(EXERCISE DATA begins)
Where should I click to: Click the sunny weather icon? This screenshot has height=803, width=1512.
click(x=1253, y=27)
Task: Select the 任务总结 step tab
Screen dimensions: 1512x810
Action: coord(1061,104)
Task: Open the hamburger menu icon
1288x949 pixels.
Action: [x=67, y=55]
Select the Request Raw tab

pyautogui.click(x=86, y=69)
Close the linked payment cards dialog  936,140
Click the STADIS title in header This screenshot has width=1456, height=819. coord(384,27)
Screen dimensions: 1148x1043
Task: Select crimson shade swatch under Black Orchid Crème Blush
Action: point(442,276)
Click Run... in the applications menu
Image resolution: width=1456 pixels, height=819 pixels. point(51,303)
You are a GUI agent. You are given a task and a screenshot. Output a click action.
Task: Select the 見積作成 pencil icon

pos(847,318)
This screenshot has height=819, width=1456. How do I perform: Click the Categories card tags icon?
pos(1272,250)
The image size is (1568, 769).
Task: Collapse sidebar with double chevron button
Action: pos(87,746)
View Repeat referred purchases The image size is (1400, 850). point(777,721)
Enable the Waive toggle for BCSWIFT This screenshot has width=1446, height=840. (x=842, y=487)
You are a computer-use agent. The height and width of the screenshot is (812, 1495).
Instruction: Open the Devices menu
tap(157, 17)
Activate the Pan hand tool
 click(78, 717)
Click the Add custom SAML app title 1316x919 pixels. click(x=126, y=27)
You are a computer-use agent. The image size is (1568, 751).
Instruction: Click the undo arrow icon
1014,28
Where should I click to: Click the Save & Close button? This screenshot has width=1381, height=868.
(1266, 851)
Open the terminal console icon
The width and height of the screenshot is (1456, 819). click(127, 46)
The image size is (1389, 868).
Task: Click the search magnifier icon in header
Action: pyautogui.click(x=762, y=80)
(EXERCISE DATA ends)
• WHAT YOU NEED TO DO: Copy the records above exactly, starting at the line that contains "You are a computer-use agent. The image" and ending at the last line, and leave out all earlier lines.

• EXERCISE OUTPUT:
You are a computer-use agent. The image size is (1568, 751).
Instruction: Click the undo arrow icon
1014,28
Where should I click to: Click the Save & Close button? This screenshot has width=1381, height=868.
(1266, 851)
Open the terminal console icon
The width and height of the screenshot is (1456, 819). click(127, 46)
The image size is (1389, 868).
Task: Click the search magnifier icon in header
Action: pyautogui.click(x=762, y=80)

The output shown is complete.